The value of $i^{\frac{1}{2}}.$ Exponential of complex number.

Question

What the value of $i^{\frac{1}{2}}$ is ?

From the definition of exponential of complex numbers, I have $$i^{\frac{1}{2}}=e^{\frac{1}{2}\log i}.$$

And since $\log i=\log 1+\arg i =\left(\dfrac{\pi}{2}+2n\pi \right) i,$ I get
$i^{\frac{1}{2}}=e^{\frac{1}{2}(\frac{\pi}{2}+2n\pi) i}=e^{(\frac{\pi}{4}+n\pi) i} =\cos(\frac{\pi}{4}+n\pi) +i\sin(\frac{\pi}{4}+n\pi)=(-1)^n\cdot \dfrac{1+i}{\sqrt 2}.$

So, I get two values $\dfrac{1+i}{\sqrt 2}, -\dfrac{1+i}{\sqrt 2}.$

But according to wolfram alpha https://www.wolframalpha.com/input?i=i%5E%7B1%2F2%7D , $i^{\frac{1}{2}}=\dfrac{1+i}{\sqrt 2}.$

Is $-\dfrac{1+i}{\sqrt 2}$ a false value ? Do I overlook something about the definition of exponential of complex nubmers ?

Answer 1

let $i^{\frac {1} {2}}=a=\alpha+\beta i$, because we know that this form can represent all of the complex numbers. ($\alpha, \beta \geqslant0.$)

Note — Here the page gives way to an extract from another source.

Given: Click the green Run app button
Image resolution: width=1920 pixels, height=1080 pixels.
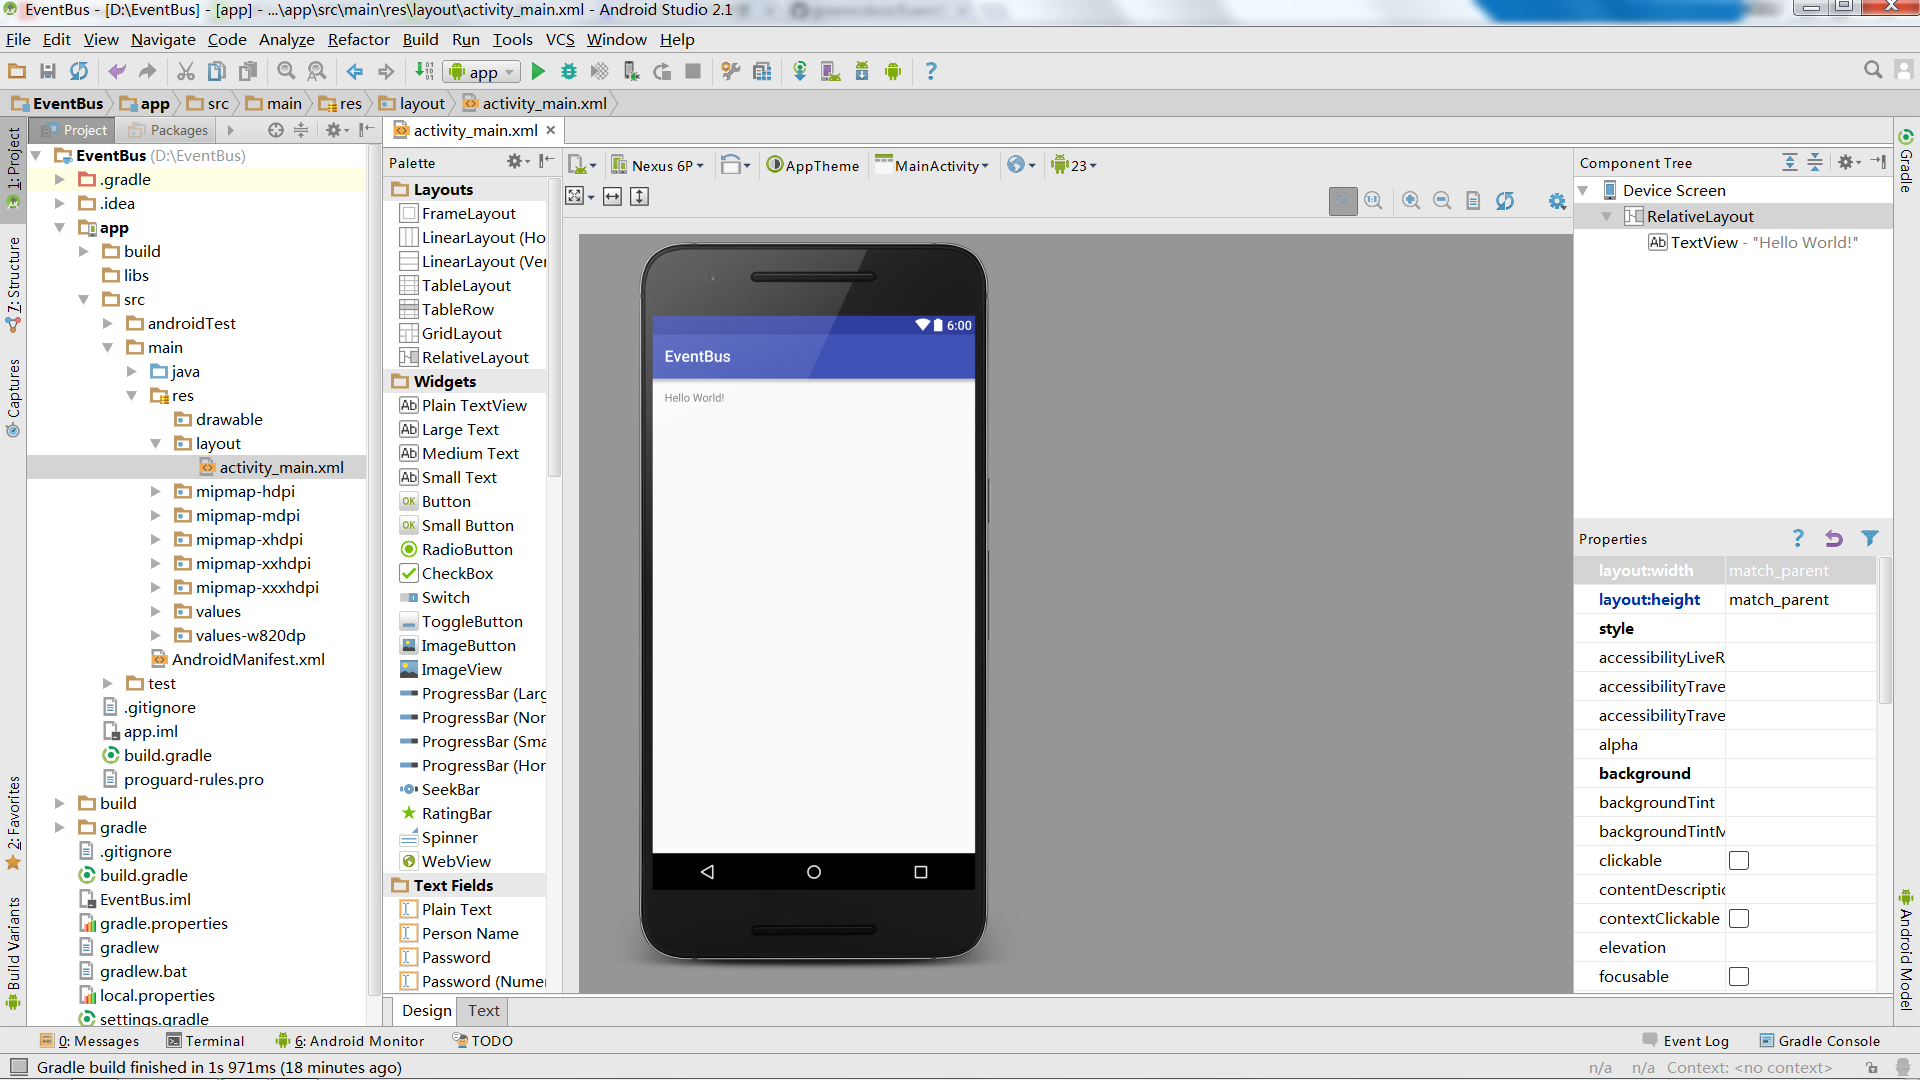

Then, $a^2=(\alpha^2-\beta^2)+2\alpha\beta i = i.$

We can easily get that $\alpha^2-\beta^2=0, 2\alpha\beta=1.$

So, $(\alpha, \beta)=\left( \dfrac {1} {\sqrt{2}}, \dfrac {1} {\sqrt{2}} \right)$.

Therefore, $i^{\frac {1} {2}}=\dfrac{1}{\sqrt{2}}+\dfrac{i}{\sqrt{2}}$.